City Council passes paid sick leave bill

The City Council passed a bill Wednesday that will require businesses with 20 or more people to provide them at least five paid sick days a year starting next April.

The council voted 45 to 3 in support of the Earned Sick Time Act. The vote tally guarantees that the council can override the expected veto from Mayor Michael Bloomberg.

The bill is to take effect April 1, 2014. Eighteen months later, that law will extend to businesses with 15 or more workers.

The measure aims to remove a heavy burden on more than a million New Yorkers who had to choose between their health and their jobs, according to City Council Speaker Christine Quinn. “The council’s legislation provides this time to people who need the access to it,” she said.

Councilwoman Gale Brewer introduced the bill in 2009; however, several business groups, including the chambers of commerce from all five boroughs, said it would hurt mom and pop business owners who couldn’t afford to give the time off.

After parts of the bill were revised, such as the minimum number of employees, several groups like the Queens and Brooklyn chambers of commerce changed their position.
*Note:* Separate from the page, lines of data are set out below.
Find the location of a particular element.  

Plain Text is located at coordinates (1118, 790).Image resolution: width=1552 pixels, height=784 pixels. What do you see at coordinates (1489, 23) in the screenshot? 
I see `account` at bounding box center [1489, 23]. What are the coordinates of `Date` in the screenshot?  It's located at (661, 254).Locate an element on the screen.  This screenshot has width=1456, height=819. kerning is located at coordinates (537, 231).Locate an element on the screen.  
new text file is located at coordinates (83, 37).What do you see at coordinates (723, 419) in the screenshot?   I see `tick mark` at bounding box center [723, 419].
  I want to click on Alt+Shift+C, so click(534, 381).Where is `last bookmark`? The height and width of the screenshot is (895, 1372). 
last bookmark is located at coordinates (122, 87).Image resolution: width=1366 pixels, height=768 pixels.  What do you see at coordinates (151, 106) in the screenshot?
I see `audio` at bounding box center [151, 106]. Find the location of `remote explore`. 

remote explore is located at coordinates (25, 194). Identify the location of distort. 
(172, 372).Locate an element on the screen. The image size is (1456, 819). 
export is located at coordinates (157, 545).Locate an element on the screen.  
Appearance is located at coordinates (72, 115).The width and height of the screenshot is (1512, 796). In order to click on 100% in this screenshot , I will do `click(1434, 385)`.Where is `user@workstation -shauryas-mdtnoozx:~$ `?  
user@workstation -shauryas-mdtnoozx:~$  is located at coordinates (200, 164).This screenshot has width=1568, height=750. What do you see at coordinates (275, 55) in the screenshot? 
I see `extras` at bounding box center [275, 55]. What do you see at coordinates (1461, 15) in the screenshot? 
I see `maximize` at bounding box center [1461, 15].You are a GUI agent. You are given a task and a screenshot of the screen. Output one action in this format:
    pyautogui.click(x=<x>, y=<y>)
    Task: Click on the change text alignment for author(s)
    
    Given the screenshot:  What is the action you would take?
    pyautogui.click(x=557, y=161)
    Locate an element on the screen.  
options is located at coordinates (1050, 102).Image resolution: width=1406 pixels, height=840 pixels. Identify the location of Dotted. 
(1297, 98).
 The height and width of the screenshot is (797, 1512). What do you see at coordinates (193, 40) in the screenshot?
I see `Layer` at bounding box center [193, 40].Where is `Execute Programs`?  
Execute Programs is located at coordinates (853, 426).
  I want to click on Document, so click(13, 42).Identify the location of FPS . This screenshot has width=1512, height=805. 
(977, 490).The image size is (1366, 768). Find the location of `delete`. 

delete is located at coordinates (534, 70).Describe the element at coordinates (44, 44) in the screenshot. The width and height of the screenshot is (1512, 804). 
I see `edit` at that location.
There are safeguards to prevent the bill from hurting struggling businesses since it will only be enacted if the city’s economy is sound, according to Quinn.

Quinn said the Independent Budget Office will determine this by seeing whether the City Coincident Economic Index is at or above its January 2012 level.

“The argument over paid sick time was always about common sense and fairness,” Brewer said.

The bill still has critics, the biggest being the mayor, who has repeatedly said he would veto the measure because it hurts small businesses. His office didn’t issue any statement following the vote.

Public Advocate Bill de Blasio criticized Quinn, his opponent in the Democratic primary for the mayoral election, for not bringing the bill to a vote earlier. “Today is a step forward, but it’s one that has come years late because of Speaker Quinn’s obstruction,” he said in a statement.

Quinn said she was initially against the bill when it was first introduced because the economy was still in bad shape and now was the perfect time to introduce the measure. “We did this in a way that was fair to small businesses,” she said.